■ SET TASK 1 ■
In the value-graph descriptor specification, what three values make up a statement?
■ SET TASK 2 ■
Write out word for word the passage of the value-graph descriptor specification from "A reference to" to "be a reference.".
■ SET TASK 3 ■
Write the next part of the value-graph descriptor specification, starting after its final sentence.

■ ARTICLE ■
::::
Introduction

This specification defines abstract data objects called ‘value-graph descriptors’ and a URI scheme for naming them.

A value-graph descriptor, theoretically, contains complete set of information about an item. Because it is not possible to define a "complete set of information," canonical representation of a descriptor is impossible to generate.

Instead, descriptor content is represented as a set of its pieces. Representations differ depending on time and contacted database. You may think of them as answers to a precise search query, the query being: What do you know about X? The answer is different depending on who you ask; each respondent provides you with their known pieces.

Value-graph descriptors each belong to a collection. Each collection focus on some topic of interest.

The document also defines a database interface for interacting with the descriptor system. Anything else is outside the scope of this document, including mapping said interface to a communication protocol.

Document conventions

Key words

The key words ‘MUST,’ ‘MUST NOT,’ ‘REQUIRED,’ ‘SHALL,’ ‘SHALL NOT,’ ‘SHOULD,’ ‘SHOULD NOT,’ ‘RECOMMENDED,’ ‘NOT RECOMMENDED,’ ‘MAY,’ and ‘OPTIONAL’ in this document are to be interpreted as described in BCP 14 [RFC2119] [RFC8174] when, and only when, they appear in all capitals, as shown here.

Property shorthand

All words written #likeThis in this document, when the word begins with #, MUST be prefixed with vgd://HBW6WLCGLXH23GOS3M2DIGUD/!std.id32!03152074 in order to form the full word.

For example, #example is a shorthand notation for vgd://HBW6WLCGLXH23GOS3M2DIGUD/!std.id32!03152074#example.

ABNF rules

An Augumented Backus-Naur Form [RFC5234] is formatted like this:

rule-name = rule-elements

A reference to a rule is written <like-this>.

Value-graph

A value-graph is a set of statements.

A statement is a tuple of three values: the statement’s subject, property and property value.

A value is a graph node and a sequence of [UNICODE] characters. Values are globally unique within the system.

A reference is a value, for which there is global consensus on how to interpret it and there are rules established against value collisions. They are most often IRIs in a normalized form. [RFC3987]

The property MUST be a reference.
::::
Data on locating visible targets:

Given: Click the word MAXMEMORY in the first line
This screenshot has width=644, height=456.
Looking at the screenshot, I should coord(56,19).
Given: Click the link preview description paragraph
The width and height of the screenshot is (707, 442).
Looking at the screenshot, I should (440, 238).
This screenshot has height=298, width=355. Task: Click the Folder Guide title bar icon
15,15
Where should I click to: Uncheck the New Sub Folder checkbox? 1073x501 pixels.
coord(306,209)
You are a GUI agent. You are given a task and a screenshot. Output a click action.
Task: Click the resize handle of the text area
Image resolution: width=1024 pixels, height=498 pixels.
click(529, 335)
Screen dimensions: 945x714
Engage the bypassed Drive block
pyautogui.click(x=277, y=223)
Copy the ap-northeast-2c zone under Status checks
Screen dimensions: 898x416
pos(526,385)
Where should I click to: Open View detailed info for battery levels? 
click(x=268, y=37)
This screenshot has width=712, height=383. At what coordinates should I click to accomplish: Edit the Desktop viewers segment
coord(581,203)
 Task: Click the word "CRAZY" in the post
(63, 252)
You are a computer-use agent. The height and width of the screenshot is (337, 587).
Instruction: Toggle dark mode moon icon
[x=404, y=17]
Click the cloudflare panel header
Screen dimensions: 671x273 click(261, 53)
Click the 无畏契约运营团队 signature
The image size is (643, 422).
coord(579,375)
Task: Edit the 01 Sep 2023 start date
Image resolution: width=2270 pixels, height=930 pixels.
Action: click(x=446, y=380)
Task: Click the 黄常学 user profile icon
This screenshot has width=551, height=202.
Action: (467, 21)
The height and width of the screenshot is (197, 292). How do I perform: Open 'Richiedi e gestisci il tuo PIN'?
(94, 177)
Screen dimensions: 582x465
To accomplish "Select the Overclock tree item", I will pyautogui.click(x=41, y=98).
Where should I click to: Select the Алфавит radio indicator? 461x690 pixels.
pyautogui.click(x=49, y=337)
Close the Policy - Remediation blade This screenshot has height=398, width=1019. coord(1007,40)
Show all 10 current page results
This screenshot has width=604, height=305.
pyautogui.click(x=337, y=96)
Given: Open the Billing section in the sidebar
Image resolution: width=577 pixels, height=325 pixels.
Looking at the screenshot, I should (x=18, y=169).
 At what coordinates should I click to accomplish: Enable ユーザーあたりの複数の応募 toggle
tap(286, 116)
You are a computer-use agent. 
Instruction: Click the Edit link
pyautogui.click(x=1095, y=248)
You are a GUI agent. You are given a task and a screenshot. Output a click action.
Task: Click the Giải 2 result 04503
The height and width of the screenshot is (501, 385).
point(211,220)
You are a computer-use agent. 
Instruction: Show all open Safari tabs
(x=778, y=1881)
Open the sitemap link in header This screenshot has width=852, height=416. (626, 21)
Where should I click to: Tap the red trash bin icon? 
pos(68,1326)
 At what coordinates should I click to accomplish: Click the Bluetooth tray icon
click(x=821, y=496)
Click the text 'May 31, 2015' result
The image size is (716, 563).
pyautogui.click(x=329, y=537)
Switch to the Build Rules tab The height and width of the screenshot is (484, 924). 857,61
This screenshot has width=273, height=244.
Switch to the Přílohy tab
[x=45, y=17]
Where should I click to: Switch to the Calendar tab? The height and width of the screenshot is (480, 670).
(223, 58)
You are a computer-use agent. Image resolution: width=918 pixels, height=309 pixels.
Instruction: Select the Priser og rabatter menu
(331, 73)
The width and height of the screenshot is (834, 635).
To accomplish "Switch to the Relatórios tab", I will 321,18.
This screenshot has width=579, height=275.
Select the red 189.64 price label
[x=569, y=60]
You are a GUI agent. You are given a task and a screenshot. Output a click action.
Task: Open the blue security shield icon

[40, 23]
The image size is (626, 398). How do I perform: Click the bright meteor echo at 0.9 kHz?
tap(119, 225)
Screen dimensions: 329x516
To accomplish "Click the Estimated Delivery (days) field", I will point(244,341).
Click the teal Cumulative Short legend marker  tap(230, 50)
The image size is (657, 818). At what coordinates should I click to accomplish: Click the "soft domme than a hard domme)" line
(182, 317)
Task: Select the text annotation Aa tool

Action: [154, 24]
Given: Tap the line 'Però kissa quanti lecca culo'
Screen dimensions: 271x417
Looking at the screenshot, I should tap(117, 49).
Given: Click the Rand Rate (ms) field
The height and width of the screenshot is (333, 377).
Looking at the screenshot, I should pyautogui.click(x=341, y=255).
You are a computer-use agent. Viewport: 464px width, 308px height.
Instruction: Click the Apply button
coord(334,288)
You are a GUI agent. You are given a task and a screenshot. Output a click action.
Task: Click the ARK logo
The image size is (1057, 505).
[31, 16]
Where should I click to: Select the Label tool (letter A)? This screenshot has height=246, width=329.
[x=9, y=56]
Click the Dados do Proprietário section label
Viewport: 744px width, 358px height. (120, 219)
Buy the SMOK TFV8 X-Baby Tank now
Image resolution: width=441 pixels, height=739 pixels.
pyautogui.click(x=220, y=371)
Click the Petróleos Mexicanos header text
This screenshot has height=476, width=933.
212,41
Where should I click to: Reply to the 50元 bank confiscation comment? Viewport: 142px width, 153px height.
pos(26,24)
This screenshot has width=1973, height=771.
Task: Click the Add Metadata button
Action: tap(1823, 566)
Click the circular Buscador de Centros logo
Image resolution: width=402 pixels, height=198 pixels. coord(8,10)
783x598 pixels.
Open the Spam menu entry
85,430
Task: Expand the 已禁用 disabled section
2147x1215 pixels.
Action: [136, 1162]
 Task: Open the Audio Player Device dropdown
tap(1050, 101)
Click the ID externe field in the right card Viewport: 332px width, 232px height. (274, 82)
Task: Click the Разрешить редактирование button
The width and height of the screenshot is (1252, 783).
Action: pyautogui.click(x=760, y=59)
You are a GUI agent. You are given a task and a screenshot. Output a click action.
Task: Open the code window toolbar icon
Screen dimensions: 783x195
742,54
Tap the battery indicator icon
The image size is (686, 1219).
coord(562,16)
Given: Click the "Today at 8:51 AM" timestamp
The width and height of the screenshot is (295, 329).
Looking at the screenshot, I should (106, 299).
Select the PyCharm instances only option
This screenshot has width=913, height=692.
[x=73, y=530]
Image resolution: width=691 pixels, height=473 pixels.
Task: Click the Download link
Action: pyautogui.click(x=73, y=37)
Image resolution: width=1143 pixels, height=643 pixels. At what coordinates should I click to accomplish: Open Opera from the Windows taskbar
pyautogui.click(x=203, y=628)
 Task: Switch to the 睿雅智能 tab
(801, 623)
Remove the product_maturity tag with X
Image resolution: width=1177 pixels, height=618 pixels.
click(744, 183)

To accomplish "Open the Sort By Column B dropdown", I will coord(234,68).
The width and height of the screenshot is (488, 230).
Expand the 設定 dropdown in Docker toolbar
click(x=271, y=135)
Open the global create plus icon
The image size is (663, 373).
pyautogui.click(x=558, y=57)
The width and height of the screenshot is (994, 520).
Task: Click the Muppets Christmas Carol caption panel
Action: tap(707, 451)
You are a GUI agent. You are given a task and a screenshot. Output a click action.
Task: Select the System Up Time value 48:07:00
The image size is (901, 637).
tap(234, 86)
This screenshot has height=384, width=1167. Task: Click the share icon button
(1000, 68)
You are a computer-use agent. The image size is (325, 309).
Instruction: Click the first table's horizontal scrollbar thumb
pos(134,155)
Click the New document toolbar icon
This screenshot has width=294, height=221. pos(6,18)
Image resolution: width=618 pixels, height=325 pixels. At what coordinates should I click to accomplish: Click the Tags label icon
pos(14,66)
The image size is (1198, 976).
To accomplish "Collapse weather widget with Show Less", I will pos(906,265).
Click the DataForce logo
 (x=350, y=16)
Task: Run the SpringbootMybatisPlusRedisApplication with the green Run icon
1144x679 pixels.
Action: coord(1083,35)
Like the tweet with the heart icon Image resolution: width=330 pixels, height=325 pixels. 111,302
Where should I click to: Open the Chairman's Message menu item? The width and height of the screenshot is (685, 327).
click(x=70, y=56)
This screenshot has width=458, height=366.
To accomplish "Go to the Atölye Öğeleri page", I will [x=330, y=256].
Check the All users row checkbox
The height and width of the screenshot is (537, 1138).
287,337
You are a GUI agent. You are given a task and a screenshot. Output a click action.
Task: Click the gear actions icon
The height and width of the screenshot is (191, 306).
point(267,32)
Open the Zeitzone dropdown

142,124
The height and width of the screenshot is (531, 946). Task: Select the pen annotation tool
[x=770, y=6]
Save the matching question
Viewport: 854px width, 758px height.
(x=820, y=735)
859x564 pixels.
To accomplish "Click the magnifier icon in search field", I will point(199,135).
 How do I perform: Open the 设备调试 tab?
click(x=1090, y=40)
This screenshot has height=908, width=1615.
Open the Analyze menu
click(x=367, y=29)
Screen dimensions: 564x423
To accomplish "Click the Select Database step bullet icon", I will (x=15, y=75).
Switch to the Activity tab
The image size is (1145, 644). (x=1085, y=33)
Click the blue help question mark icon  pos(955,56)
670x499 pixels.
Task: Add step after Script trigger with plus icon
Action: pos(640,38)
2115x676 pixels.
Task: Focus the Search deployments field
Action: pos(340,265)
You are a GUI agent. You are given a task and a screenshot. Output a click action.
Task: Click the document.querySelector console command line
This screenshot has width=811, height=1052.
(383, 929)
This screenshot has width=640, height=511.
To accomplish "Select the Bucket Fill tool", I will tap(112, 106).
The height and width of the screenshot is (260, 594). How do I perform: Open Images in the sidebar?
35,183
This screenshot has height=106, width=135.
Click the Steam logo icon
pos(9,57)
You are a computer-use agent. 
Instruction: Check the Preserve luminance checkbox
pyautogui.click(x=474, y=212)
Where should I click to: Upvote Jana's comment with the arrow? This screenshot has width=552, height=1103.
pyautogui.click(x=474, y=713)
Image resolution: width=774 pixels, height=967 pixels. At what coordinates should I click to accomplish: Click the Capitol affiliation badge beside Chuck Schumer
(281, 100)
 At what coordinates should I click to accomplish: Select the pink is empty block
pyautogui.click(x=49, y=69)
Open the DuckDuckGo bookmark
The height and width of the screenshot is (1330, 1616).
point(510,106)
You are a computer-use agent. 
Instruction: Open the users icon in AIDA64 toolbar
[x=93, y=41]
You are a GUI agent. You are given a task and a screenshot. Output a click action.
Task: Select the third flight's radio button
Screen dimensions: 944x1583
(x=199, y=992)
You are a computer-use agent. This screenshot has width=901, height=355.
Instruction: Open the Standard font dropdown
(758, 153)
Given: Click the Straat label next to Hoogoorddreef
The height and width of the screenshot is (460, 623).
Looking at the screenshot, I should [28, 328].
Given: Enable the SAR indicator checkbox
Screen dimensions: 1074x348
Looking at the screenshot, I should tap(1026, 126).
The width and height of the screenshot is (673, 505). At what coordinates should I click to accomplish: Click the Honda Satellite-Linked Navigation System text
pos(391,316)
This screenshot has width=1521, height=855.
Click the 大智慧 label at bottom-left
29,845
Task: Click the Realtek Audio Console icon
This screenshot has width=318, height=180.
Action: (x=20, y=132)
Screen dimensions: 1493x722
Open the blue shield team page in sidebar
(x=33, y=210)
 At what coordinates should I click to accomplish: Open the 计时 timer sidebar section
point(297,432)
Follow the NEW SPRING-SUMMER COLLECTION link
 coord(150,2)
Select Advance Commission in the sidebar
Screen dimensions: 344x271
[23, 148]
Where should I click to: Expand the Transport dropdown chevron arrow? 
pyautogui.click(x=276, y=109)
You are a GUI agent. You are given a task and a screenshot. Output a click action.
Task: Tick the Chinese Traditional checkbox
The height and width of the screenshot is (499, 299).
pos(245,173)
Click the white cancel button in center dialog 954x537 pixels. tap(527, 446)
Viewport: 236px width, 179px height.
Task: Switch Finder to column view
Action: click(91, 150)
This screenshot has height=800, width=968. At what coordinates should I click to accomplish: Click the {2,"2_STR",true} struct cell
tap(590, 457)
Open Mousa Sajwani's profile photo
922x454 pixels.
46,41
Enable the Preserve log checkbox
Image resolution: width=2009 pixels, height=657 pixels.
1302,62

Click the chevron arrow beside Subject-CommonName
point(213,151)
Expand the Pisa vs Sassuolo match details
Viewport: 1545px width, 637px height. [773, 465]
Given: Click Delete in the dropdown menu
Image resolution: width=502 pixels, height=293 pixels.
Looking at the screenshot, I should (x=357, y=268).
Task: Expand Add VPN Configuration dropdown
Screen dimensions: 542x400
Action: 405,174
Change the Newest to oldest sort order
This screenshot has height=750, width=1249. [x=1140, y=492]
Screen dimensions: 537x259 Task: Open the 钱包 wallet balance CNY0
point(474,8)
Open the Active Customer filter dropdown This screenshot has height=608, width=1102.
::::
■ FINAL RESULT 1 ■
A statement's subject, its property, and the property value.

■ FINAL RESULT 2 ■
A reference to a rule is written <like-this>.

Value-graph

A value-graph is a set of statements.

A statement is a tuple of three values: the statement’s subject, property and property value.

A value is a graph node and a sequence of [UNICODE] characters. Values are globally unique within the system.

A reference is a value, for which there is global consensus on how to interpret it and there are rules established against value collisions. They are most often IRIs in a normalized form. [RFC3987]

The property MUST be a reference.

■ FINAL RESULT 3 ■
Definition of value-graph semantics in detailed in [SEMANTICS].

Value-graph descriptor

A value-graph descriptor is a one-to-one mapping of a piece identifier to a descriptor piece.

A piece identifier is a character sequence with the same syntax as the value of the Message-ID field of Internet Messages. [RFC2822]

A descriptor piece is a pair of a value-graph and a list of signatures.

Signature

A signature is an SDO as defined in [SVO-FRAMEWORK]. [OBJECTS]

Signatures are an assessment by a user that all of the statements contained within the value-graph of a descriptor piece are all correct and true.

The user also states its confidence in the assessment.

Confidence level

A confidence level expresses the signer's confidence in its assessment of the truthfullness of information in the value-graph.

It is a numerical value in the range between 0.001 and 1.000, inclusive, in steps of 0.001.

The associated field #confidence is REQUIRED. Its value is a number.

Credibility

Each statement is assigned a credibility value.

The value is computed from the user's trust in the signer (a user-configurable multiplier value) and the signer's confidence level. It is a (multiplication) product of the two values.

The point of this is to ecourage users to verify information before signing and to set as their goal maintaining a high level of trust from others, because a change in trust impacts all signatures made in the past.

The system deliberately stores no data regarding the user who submitted the value-graph in order to put emphasis on what is being stated and the users' ability to verify the information presented to them.

Expiration time

When all of a piece's signatures are expired, the piece is expired, too. Such [pieces][] are usually useless and are forgotten about.

The field should always be present unless your confidence level is very high.

Signature input

The creation time is represented as <sig-create>:

sig-create = date-time

The <date-time> rule is imported from [RFC3339].

The expiration time is represented as <sig-expire>:

sig-expire = date-time / %s"never"

The keyword never corresponds to an absent field.

The confidence level is represented as <sig-clevel>:

sig-clevel = %s"full" / 2DIGIT "." DIGIT

The value 1.000 is represented by the keyword full. Other values are expressed as percentage without the percentage symbol.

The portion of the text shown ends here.